The datasets employed in this study, such as COCO-Text and ArT19 (ICDAR Robust Reading Competition), are publicly available research benchmarks that primarily focus on the recognition of text instances in the wild and do not contain personally identifiable information. They are used solely for the scientific evaluation of novel methods in a laboratory environment. When increasing the technology readiness level of such systems and integrating them into real-world use cases, additional measures must be applied to be fully compliant with the regulations related to the collection and processing of private data, such as the General Data Protection Regulation (GDPR) or the EU’s Law Enforcement Directive (LED), which are more specific to police investigations.
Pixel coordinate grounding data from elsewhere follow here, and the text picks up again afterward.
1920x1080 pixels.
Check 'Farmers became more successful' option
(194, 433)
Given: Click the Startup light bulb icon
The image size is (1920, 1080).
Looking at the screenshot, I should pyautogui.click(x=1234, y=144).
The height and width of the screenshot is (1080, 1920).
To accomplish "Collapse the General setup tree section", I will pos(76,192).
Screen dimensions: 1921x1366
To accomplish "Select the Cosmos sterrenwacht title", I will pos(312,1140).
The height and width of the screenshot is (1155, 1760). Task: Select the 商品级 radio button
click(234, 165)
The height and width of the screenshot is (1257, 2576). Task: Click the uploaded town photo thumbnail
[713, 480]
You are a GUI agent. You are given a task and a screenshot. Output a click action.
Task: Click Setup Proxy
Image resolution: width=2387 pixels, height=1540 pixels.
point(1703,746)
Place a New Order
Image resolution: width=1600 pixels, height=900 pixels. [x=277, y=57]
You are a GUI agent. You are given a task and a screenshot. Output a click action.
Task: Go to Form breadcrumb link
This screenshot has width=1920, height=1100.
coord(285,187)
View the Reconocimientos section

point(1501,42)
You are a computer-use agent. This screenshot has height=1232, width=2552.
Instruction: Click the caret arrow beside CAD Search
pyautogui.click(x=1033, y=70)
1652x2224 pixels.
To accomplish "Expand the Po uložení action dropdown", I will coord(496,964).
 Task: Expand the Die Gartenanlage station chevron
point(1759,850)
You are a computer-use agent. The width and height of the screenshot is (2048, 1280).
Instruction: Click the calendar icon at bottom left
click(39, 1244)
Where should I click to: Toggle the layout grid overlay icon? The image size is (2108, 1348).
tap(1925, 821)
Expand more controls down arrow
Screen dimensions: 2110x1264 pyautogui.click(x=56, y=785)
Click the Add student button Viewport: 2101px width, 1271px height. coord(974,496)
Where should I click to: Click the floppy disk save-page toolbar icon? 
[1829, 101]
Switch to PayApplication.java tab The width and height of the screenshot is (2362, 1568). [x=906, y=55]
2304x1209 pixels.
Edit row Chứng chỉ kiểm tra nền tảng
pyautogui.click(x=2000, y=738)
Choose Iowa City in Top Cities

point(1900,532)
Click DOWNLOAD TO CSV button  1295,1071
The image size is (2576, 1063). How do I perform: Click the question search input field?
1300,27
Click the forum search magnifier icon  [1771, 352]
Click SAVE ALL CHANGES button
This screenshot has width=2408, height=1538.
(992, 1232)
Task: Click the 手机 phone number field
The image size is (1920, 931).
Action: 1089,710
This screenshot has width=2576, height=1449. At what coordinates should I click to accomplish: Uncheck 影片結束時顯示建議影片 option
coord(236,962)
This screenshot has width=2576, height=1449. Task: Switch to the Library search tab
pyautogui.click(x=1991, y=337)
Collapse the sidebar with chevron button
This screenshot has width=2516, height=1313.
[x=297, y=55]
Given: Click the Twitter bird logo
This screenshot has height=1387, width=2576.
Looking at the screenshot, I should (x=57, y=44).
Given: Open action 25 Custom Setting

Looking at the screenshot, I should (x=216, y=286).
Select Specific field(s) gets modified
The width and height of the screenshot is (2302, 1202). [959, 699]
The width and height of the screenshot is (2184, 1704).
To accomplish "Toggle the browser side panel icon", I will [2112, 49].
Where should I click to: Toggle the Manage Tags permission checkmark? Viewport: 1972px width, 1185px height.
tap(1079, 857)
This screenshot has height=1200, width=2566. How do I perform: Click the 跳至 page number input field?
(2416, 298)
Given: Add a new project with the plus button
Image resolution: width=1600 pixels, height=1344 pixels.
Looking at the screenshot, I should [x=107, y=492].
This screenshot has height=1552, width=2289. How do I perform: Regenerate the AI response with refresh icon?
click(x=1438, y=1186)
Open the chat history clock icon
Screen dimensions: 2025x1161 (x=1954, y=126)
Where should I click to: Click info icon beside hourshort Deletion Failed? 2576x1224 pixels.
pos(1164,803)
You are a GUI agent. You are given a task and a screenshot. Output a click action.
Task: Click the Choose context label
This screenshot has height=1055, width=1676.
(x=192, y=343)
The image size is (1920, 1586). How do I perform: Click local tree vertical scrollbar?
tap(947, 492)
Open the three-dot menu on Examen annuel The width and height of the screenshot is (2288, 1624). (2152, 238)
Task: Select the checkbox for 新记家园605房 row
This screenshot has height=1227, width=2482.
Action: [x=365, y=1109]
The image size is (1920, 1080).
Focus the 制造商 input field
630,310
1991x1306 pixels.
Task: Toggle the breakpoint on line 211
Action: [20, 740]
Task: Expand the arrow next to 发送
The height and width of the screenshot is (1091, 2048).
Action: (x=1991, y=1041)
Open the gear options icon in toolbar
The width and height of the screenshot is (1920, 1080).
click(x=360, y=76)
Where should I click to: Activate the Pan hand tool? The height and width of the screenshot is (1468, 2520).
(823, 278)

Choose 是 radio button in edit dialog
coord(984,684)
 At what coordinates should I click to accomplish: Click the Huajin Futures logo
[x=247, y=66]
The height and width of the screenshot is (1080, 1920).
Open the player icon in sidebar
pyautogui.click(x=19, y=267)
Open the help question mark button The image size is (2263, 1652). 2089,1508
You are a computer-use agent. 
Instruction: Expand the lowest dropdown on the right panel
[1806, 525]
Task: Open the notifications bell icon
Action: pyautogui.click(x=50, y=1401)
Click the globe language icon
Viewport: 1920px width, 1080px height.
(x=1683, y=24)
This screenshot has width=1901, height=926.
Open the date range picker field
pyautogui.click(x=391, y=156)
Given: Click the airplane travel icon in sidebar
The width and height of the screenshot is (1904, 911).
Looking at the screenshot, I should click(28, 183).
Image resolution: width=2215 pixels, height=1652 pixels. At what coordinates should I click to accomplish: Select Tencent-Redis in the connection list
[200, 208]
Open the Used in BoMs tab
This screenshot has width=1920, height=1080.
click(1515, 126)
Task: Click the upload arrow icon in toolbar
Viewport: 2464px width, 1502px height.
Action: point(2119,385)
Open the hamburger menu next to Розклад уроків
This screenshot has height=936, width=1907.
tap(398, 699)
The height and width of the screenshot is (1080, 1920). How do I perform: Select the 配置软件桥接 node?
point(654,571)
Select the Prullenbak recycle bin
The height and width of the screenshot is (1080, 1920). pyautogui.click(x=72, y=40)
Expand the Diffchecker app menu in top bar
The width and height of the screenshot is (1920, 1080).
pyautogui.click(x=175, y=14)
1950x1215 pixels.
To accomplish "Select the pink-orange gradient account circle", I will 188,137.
Also, depending on the final use case, e.g., LEA or non-LEA related, a deeper analysis of the bias of the AI models used, having a direct impact on the composition of the training and testing datasets, must be considered in relation to the EU AI Act. By complying with these regulations, future deployments of text-grouping systems can support LEAs while ensuring transparency and accountability in the use of automated visual analysis systems.